Supplied data>
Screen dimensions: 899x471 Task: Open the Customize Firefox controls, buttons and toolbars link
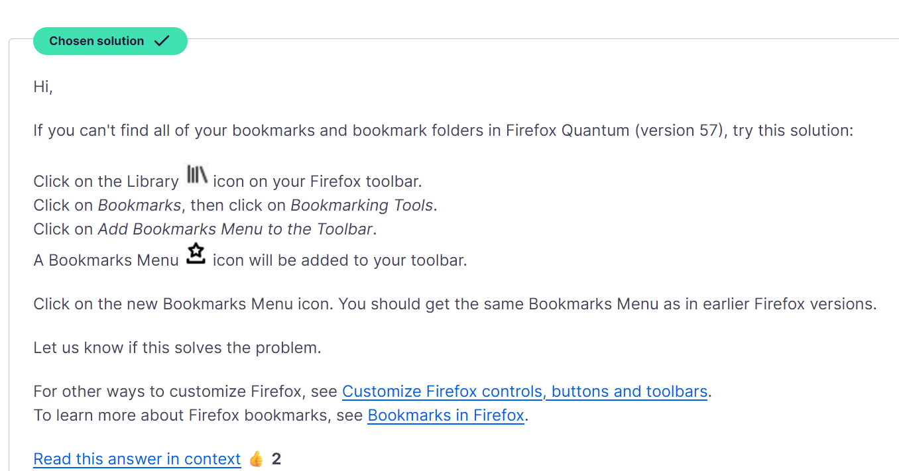click(524, 392)
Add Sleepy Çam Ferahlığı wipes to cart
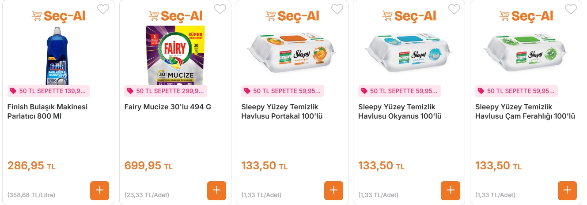The height and width of the screenshot is (205, 587). pos(567,190)
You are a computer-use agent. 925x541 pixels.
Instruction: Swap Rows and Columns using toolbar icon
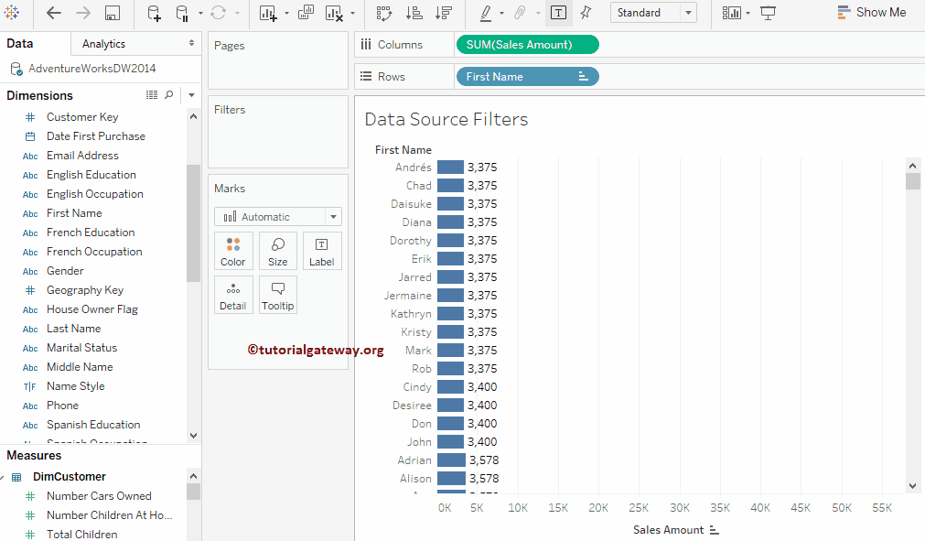pyautogui.click(x=385, y=13)
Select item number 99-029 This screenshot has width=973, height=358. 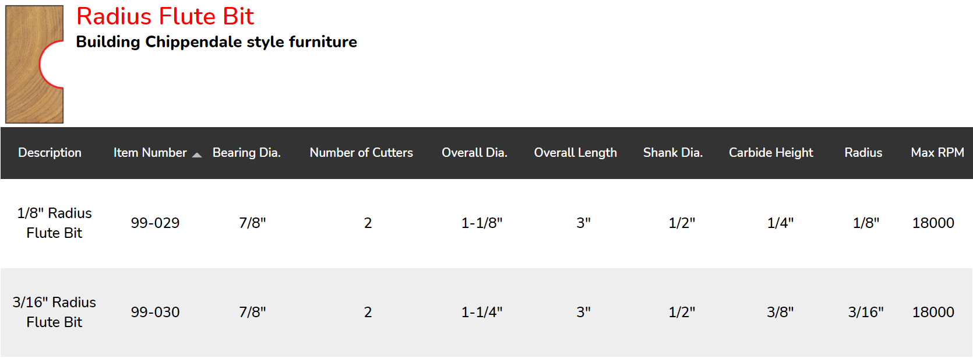(x=155, y=223)
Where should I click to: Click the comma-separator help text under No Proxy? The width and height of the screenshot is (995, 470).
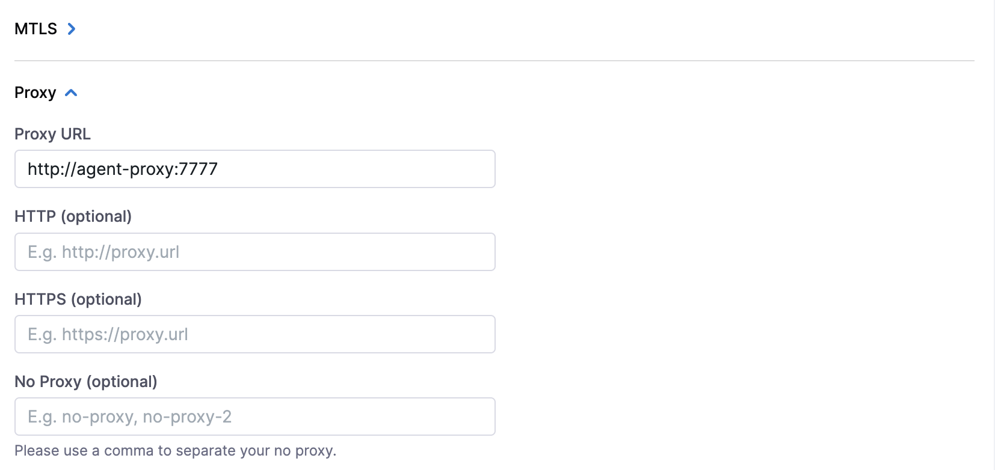click(175, 451)
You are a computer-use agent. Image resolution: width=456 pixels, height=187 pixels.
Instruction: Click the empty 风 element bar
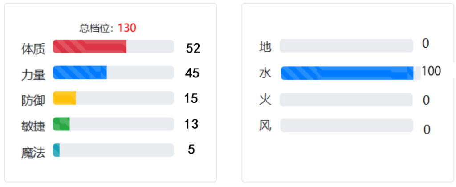[x=346, y=126]
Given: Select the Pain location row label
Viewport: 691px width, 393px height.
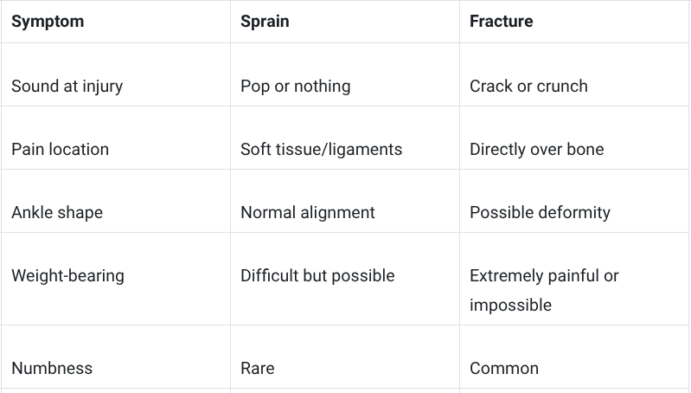Looking at the screenshot, I should 60,149.
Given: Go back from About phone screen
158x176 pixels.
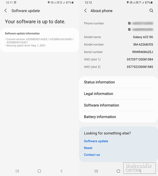Looking at the screenshot, I should tap(85, 11).
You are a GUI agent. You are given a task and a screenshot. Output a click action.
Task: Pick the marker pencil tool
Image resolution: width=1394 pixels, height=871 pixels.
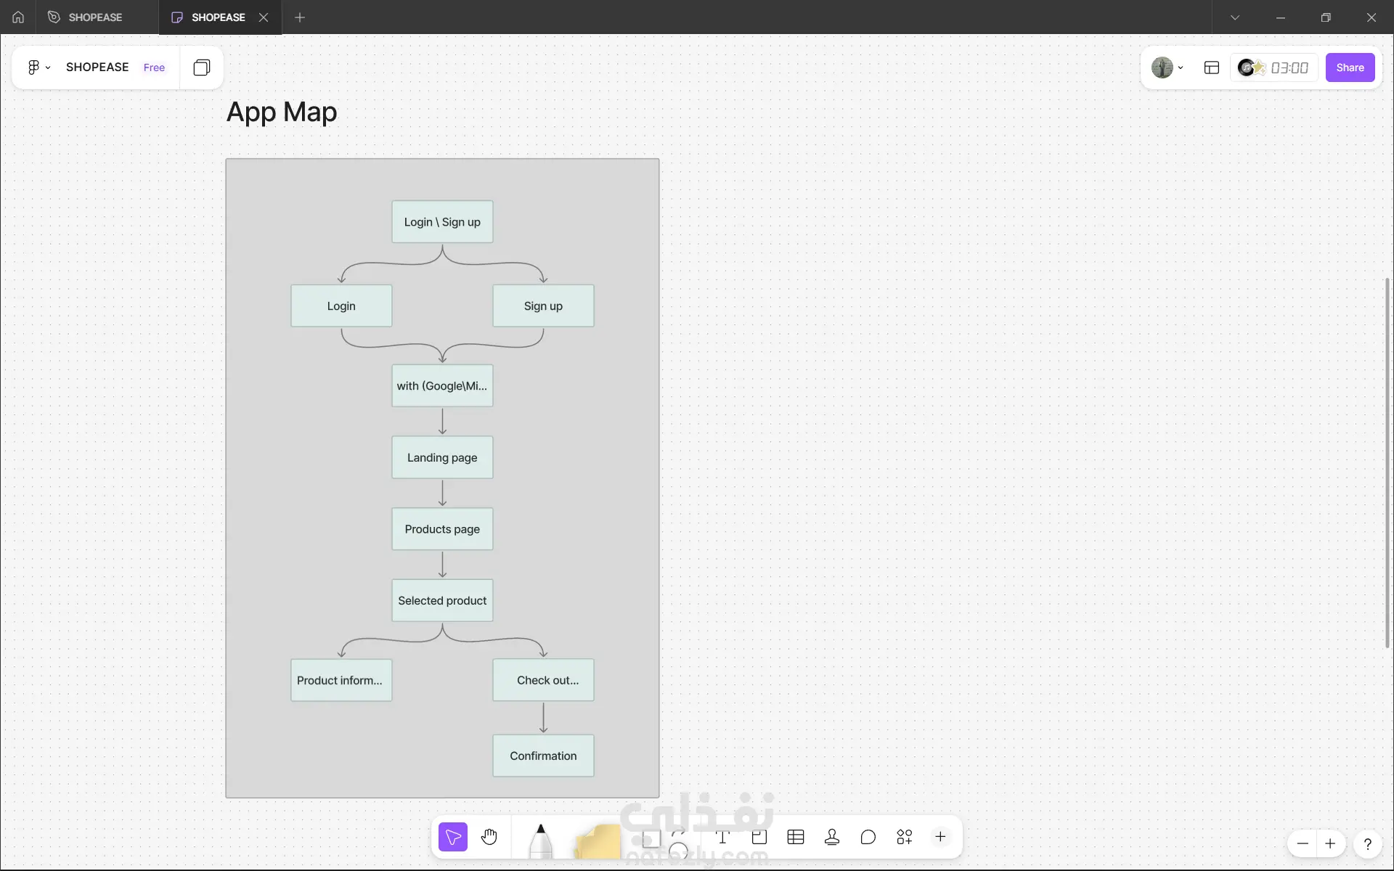coord(540,841)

The task> Return verbatim the records from the line containing "You are a computer-use agent. Image" through the end of the records, both ends included, and leave the pictures out.

Response for this exercise>
You are a computer-use agent. Image resolution: width=456 pixels, height=187 pixels.
Instruction: Click the empty 风 element bar
[x=346, y=126]
Given: Select the Pain location row label
Viewport: 691px width, 393px height.
Looking at the screenshot, I should 60,149.
Given: Go back from About phone screen
158x176 pixels.
Looking at the screenshot, I should tap(85, 11).
You are a GUI agent. You are given a task and a screenshot. Output a click action.
Task: Pick the marker pencil tool
Image resolution: width=1394 pixels, height=871 pixels.
coord(540,841)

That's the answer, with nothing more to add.